## Consigne
Traduisez en anglais cette phrase de l’extrait sur la distillation de la fleur d’oranger à Marrakech : « Dans l’intimité des foyers comme au sein des coopératives, elles ont su maintenir vivante cette tradition, dont elles seules maîtrisent les subtilités. »

Par Fouad BENJLIKA.
Marrakech – Malgré les mutations sociales et l’emprise de la modernité, les femmes marrakchies demeurent profondément attachées à la tradition ancestrale de la distillation de la fleur d’oranger, qui revient chaque année pour célébrer l’arrivée du printemps.
Grâce à leur passion et à leur patience, elles ont su préserver ce savoir-faire millénaire, perpétuant des techniques rigoureuses qui résistent encore à l’industrialisation.
Reflet de la diversité culturelle du Maroc, la distillation de la fleur d’oranger a traversé les siècles grâce au génie et au dévouement des femmes, qui en ont préservé les secrets, l’authenticité et la magie.
Dans l’intimité des foyers comme au sein des coopératives, elles ont su maintenir vivante cette tradition, dont elles seules maîtrisent les subtilités.
La distillation artisanale de la fleur d’oranger repose sur un savoir-faire méticuleux, alliant rigueur et précision. De la cueillette et la sélection méticuleuse des fleurs du bigaradier, localement appelé “zanboua”, à la préparation minutieuse des fournitures et outils indispensables (bouteilles en verre, encens, tissu), en passant par le nettoyage scrupuleux de l’alambic en cuivre et la surveillance patiente du feu sous l’alambic, où se joue la transformation des pétales en eau de fleur exquise, chaque étape de la distillation suit un rituel précis.
En dépit des avancées technologiques, ces rituels liés à cette tradition n’ont pas cédé aux sirènes de la modernité, grâce aux femmes qui jouent un rôle essentiel dans la préservation de cette mémoire collective et de ce pan du patrimoine culturel.
Dans une déclaration à la MAP, Touria Araban, secrétaire générale de l’association Al-Muniya pour la conservation et la revivification du patrimoine du Maroc, a indiqué que les femmes marrakchies ont développé une passion pour l’art de la distillation de la fleur d’oranger, tout en veillant à en préserver les moindres détails et à transmettre scrupuleusement ses pratiques spécifiques à leurs filles.
Avec le temps, elles ont transformé cet art en un véritable rituel, où chaque geste est exécuté avec amour et précision, a-t-elle souligné, expliquant que cet héritage renforce non seulement les liens sociaux autour de la distillation printanière de la fleur d’oranger, mais ravive également le sentiment d’appartenance à la communauté.
Dans le même ordre d’idées, Jaâfar Kansoussi, président de l’Association Al-Muniya, a relevé que la distillation de la fleur d’oranger, ou “Taqtar Zhar”, constitue un patrimoine exclusivement féminin, transmis de génération en génération dans les cercles citadins de la cité ocre, faisant remarquer que “les femmes marrakchies ont élevé cet art au rang de rituel sacré”.

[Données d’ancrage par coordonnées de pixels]
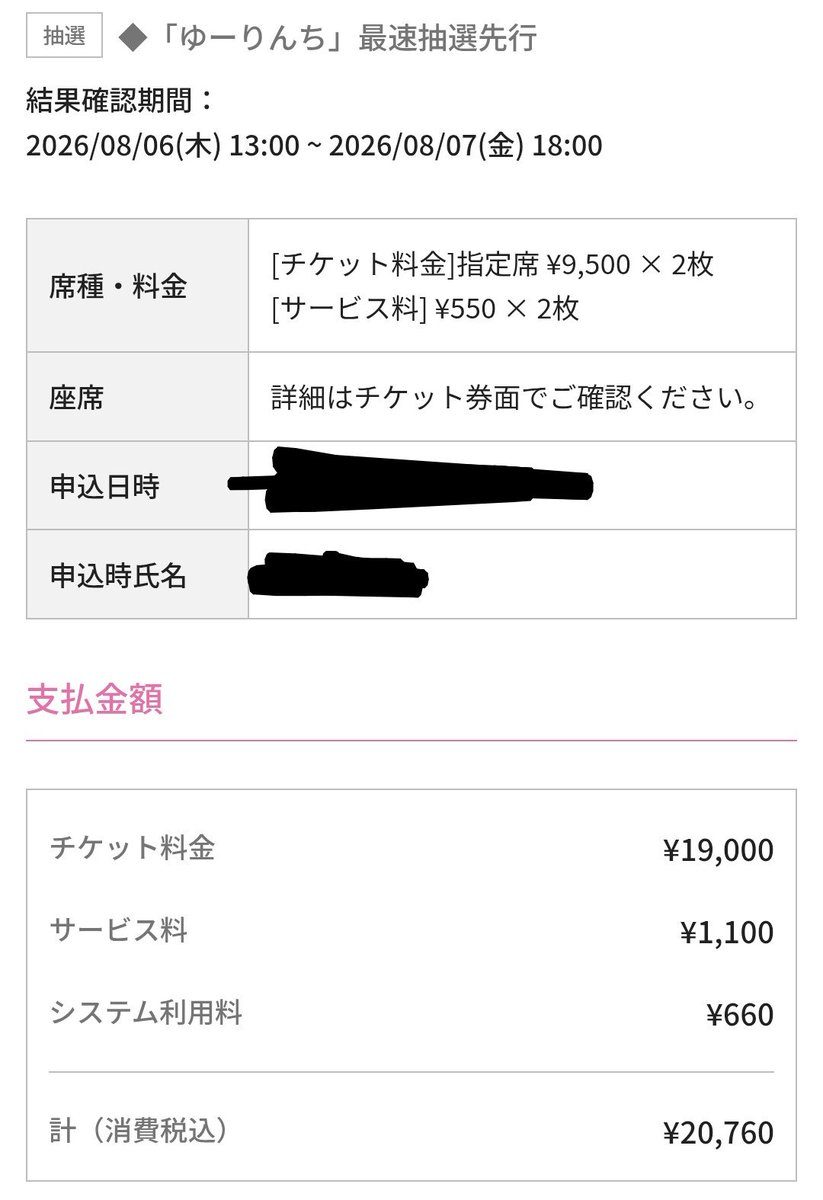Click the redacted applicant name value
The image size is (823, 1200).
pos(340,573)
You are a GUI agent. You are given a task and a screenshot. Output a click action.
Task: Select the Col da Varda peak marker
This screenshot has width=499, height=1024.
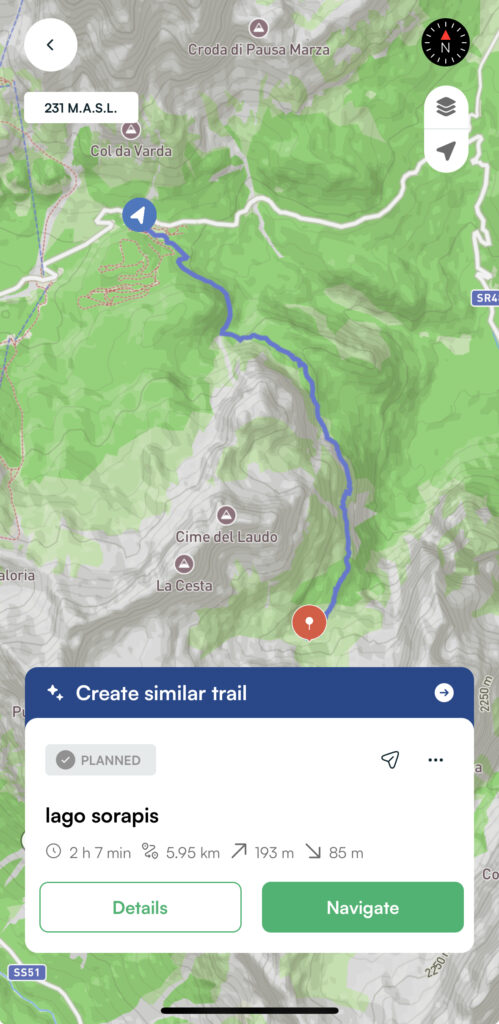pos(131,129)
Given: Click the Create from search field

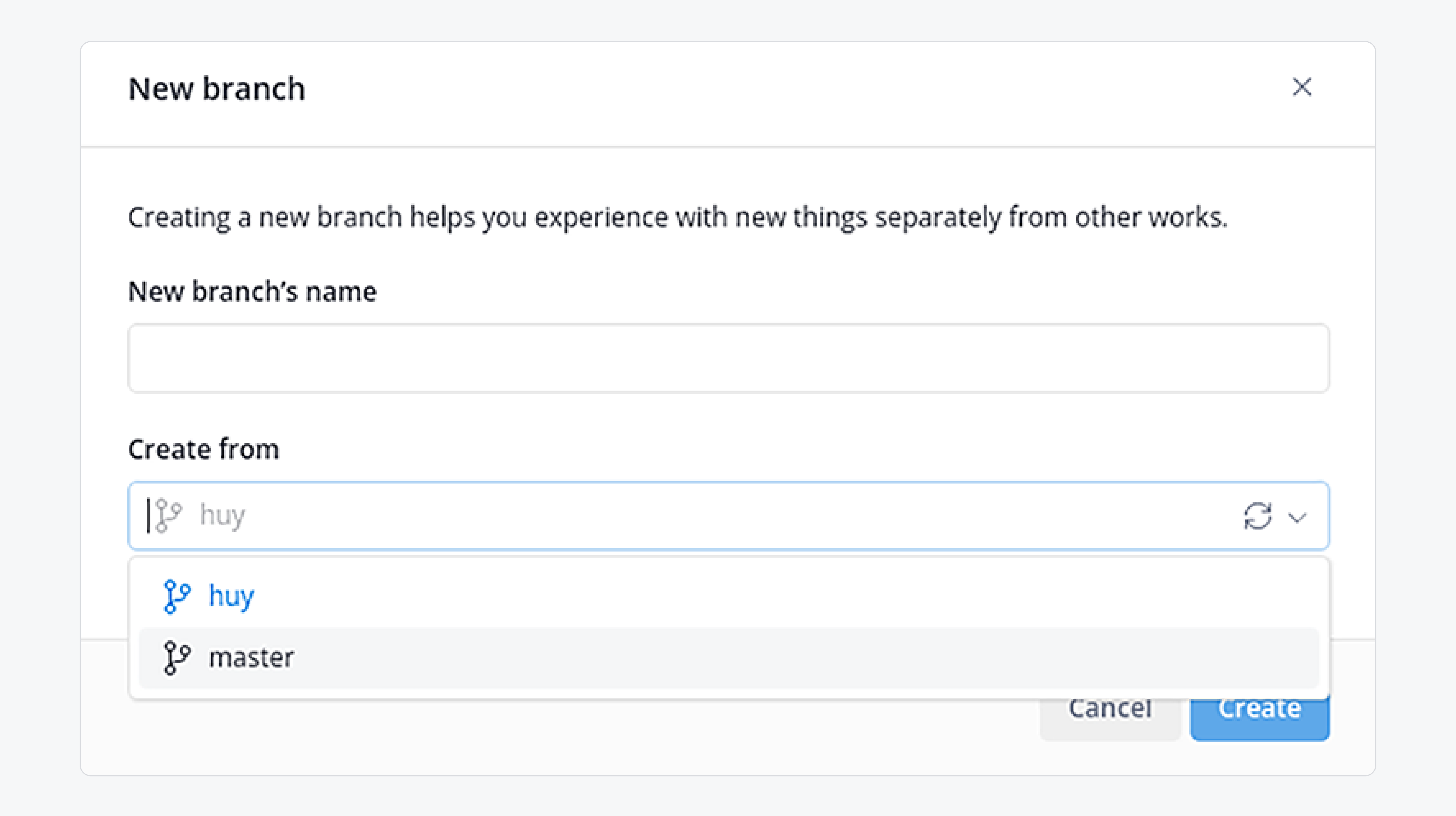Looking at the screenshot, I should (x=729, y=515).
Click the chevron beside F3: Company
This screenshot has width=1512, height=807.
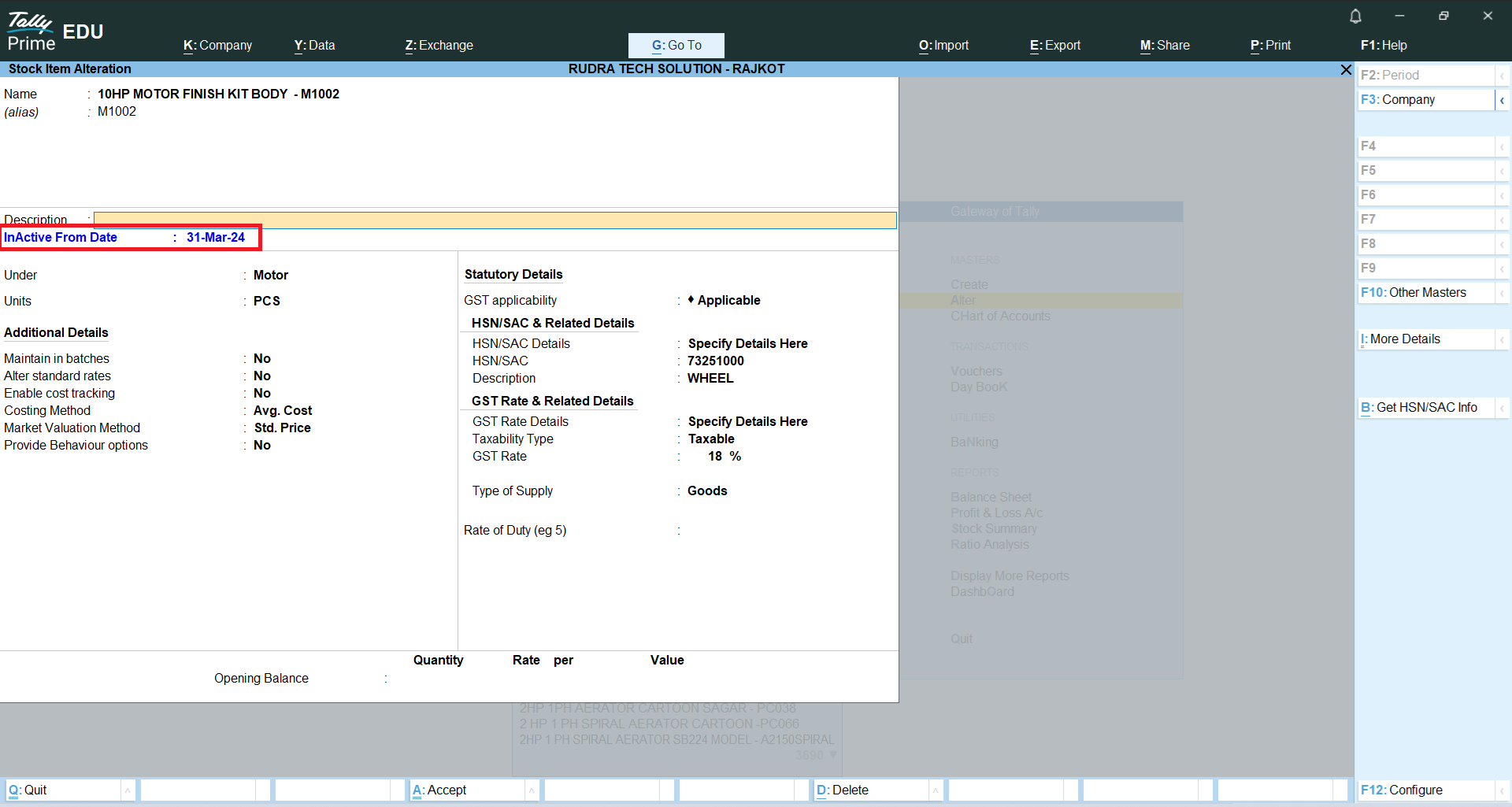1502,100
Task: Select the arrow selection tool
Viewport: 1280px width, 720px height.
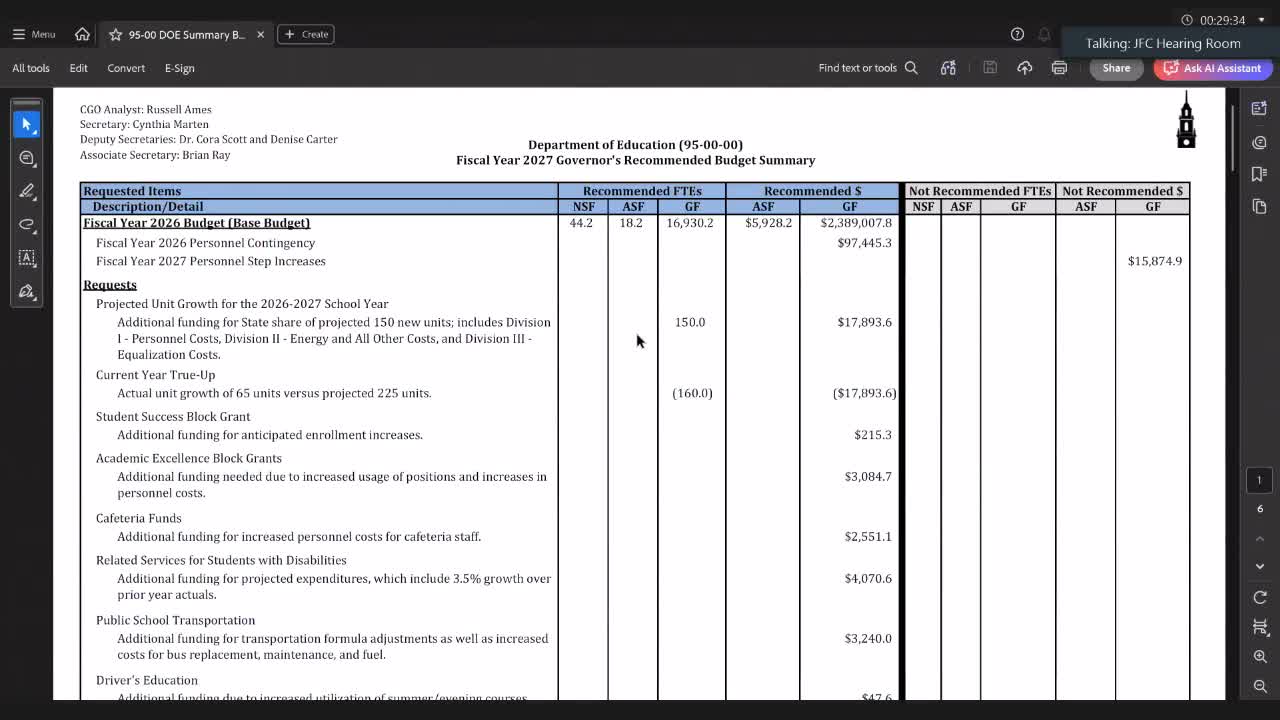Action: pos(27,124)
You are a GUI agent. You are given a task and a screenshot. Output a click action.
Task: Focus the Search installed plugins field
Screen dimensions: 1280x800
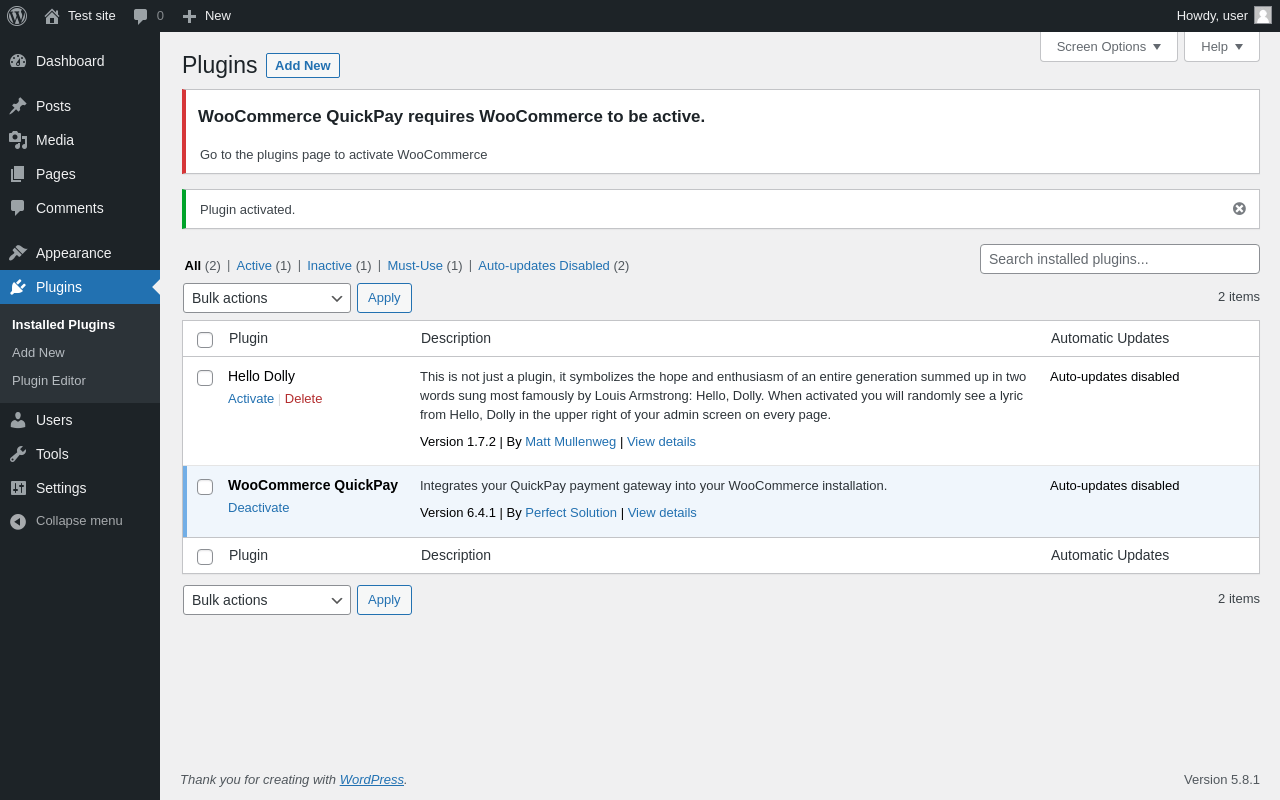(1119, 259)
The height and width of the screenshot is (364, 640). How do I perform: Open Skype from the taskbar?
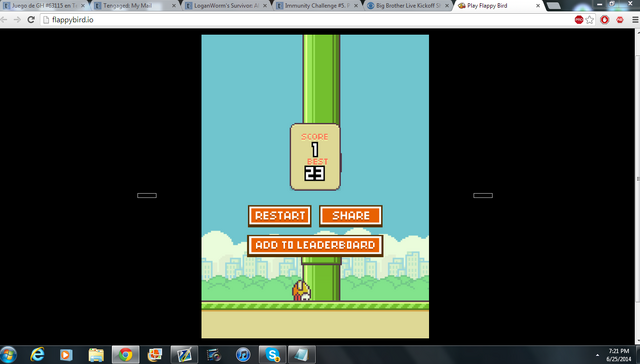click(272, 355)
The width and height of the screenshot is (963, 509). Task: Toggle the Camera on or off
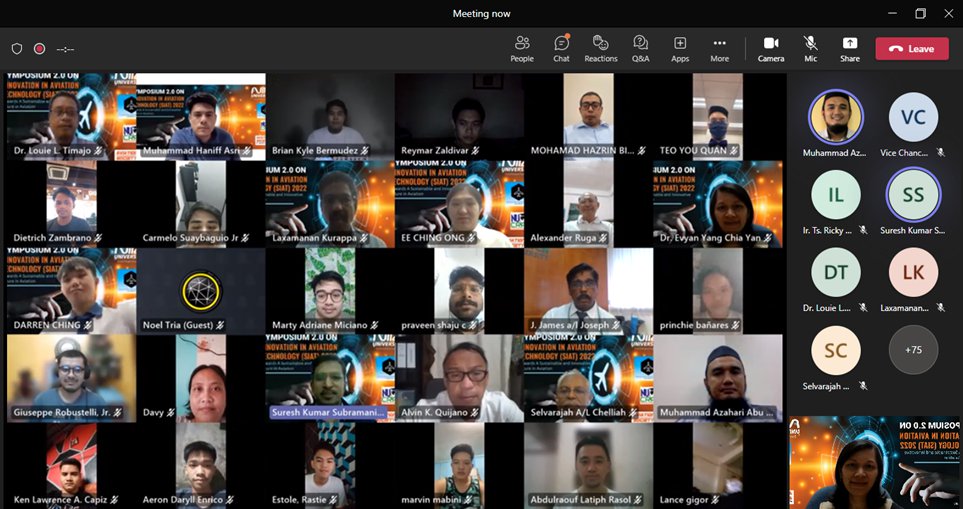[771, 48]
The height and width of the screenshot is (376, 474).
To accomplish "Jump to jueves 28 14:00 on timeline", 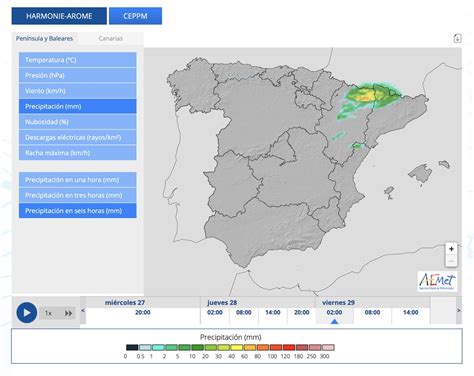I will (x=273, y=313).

## Corrigé
Both in the privacy of their homes and within cooperatives, they have managed to keep this tradition alive, and they alone master its subtleties.